Figure 9. Land vulnerable to inundation during a 1 in 100 year storm tide under current climate conditions and various scenarios of future sea level rise for Melbourne suburbs from Point Cook to Brighton. A1FI refers to a scenario for the emissions of greenhouse gases from Naki?enovi? and Swart (2000) with associated sea level estimates from Hunter (2009), V and R refer to alternate estimates for sea level rise for 2100 from Vellinga et al. (2009) and Rahmstorf (2007) respectively.

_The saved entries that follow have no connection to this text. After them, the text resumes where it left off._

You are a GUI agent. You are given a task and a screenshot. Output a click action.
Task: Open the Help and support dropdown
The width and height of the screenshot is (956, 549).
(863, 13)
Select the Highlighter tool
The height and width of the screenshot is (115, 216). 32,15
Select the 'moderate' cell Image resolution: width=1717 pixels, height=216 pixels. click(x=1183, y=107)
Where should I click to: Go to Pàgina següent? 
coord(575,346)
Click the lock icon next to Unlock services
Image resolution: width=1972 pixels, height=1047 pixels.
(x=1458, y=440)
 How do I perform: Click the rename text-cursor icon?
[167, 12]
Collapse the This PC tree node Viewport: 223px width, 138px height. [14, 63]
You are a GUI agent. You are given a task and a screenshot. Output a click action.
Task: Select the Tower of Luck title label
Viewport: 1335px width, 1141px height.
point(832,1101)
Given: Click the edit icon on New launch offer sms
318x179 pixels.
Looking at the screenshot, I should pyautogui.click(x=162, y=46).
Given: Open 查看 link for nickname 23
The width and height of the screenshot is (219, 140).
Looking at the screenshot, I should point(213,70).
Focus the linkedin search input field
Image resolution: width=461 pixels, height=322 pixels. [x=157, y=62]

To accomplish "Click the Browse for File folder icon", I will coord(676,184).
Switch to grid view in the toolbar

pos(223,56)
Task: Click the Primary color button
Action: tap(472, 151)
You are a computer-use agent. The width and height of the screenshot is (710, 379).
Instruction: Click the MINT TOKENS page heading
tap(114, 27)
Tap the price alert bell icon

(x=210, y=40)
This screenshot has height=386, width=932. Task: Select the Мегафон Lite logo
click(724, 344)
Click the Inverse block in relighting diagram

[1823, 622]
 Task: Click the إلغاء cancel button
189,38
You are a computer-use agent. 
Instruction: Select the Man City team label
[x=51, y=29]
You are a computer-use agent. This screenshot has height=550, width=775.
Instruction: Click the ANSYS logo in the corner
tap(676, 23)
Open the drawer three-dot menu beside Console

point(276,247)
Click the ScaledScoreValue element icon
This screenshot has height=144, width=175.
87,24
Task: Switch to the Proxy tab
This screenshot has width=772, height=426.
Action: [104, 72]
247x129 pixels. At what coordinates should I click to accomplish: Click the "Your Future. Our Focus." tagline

A recent assessment of changes in potential inundation caused by 1 in 100 year storm tides was undertaken for selected low-lying locations along the Victorian coast. Numerical and statistical modelling was undertaken on a statewide basis to evaluate the height of the 1 in 100 year storm tide (McInnes et al, 2009a). Further modelling was then undertaken to evaluate the inundation likely under various sea-level rise scenarios using a high resolution digital elevation model (McInnes et al., 2009b,c). Results indicate that the land area vulnerable to inundation across the area shown in Figure 9 increases non-linearly with increasing sea level. For example, under an A1FI sea-level rise scenario for 2030, 2070 and 2100, the area vulnerable to inundation increases by 13%, 45% and 125% respectively. For the same set of sea-level rise scenarios, the number of land parcels that are potentially vulnerable to inundation, increases even more dramatically with 303 land parcels potentially vulnerable under present conditions increasing by 37% by 2030, quadrupling by 2070 and increasing by more than a factor of 11 by 2100. This study highlights thresholds of sea-level rise that are important in the context of vulnerability and adaptation.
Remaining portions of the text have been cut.